Мессия, однако, продолжал успешно проповедовать и умер в почтенном возрасте. Он прочно пользовался репутацией святого, и к его могиле еще долго стекались паломники. И все же из-за человека, который, вопреки всем ожиданиям, проявил мужество, христианство не состоялось. За исключением изгнания и самоубийства Пилата, не произошло ни одного из событий, предсказанных Мардуком. История, если не считать этого частного факта, пошла иным путем.

 

ПРИМЕЧАНИЯ

 

Роже Кайюа (1913 — 1978).

Повесть “Понтий Пилат” (Париж, 1961) печатается по изд.: Монастырская школа. Повести. М., 1986.

 

1 Авгуры — в Древнем Риме коллегия жрецов, толковавших волю богов по поведению птиц.

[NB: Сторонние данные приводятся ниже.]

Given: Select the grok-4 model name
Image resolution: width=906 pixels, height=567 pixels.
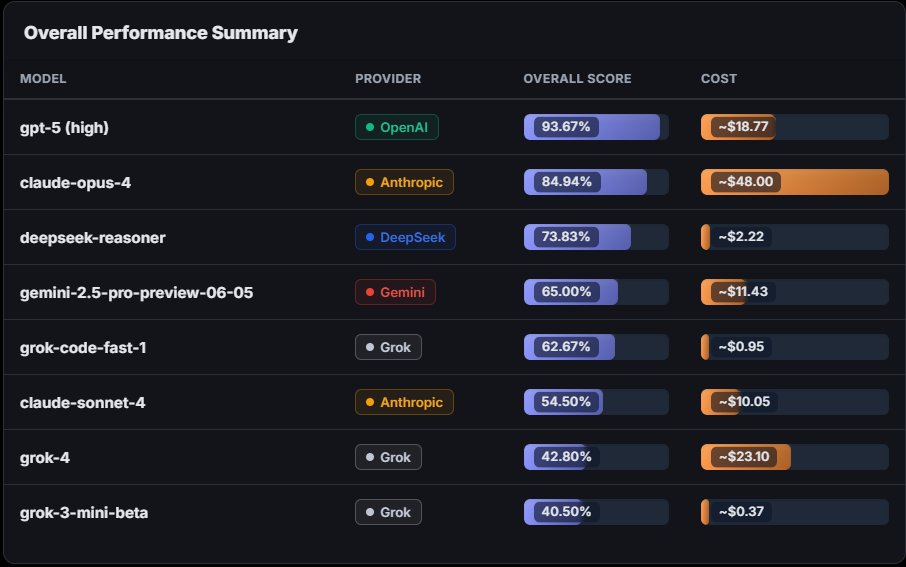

2 ...подшучивать над вековыми запретами, которые лежали на фламине Юпитера. — Фламин — верховный жрец Юпитера — не имел права употреблять в пищу и даже называть некоторые виды растений и животных, иметь на одежде хотя бы один узел и носить кольца, если они не сломаны, а также бриться железными бритвами или ножницами.

3 Понтифики — члены жреческой коллегии у древних римлян.

4 Халдей — член семитического племени халдеев, живших в первой половине 1-го тысячелетия до нашей эры в Южной Месопотамии.

5 Катон Младший (или Утический; 95 — 46 до нашей эры) — в Древнем Риме считался образцом несгибаемого и бескомпромиссного республиканца, был противником Цезаря и после его победы в борьбе за власть покончил с собой,

6 Ур — город в 5-м тысячелетии — IV веке до нашей эры в Месопотамии (Ирак).

7 Артаксеркс — упоминаемый в Библии царь персов.

8 Мардук — верховный бог вавилонского пантеона.

9 Иштар — в аккадской мифологии (Аккад — древний город в Месопотамии) богиня плодородия и плотской любви.

10 Лукулл Луций Лициний (ок. П в. — ок. 56 до нашей эры) — римский полководец и политический деятель, прославившийся роскошью жизни и богатством пиров, вошедших в поговорку “лукуллов пир”.

11 Катакомбы — система подземных помещений, обычно искусственного происхождения. В древности они служили для отправления культа и захоронений.

12 Кадастры — систематизированные своды сведений.

13 Ночь печали — ночь с 30 июня на 1 июля 1520 года, когда испанские завоеватели Мексики во главе с Фернандо Кортесом вынуждены были покинуть столицу ацтеков.

14 Василий II Младший Болгаробойца (958—1025) — византийский император с 976 года. Покорил Болгарию (отсюда прозвище) в 1018 году.

15 Самуил (? — 1014) — с 997 года царь Западного Болгарского царства.

16 Сулла (138 — 78 до нашей эры) — римский полководец.

17 Марий Гай (ок. 157 — 86 до нашей эры) — римский полководец, противник Суллы.

18 Пифагорейцы — сторонники религиозно-философского учения в Древней Греции VI—IV веков до нашей эры, основанного Пифагором и признававшего множественность миров.

19 Сарпедон — герой “Илиады”. После гибели Сарпедона крылатый демон смерти Танат и его брат Гипнос перенесли тело героя в Ликию.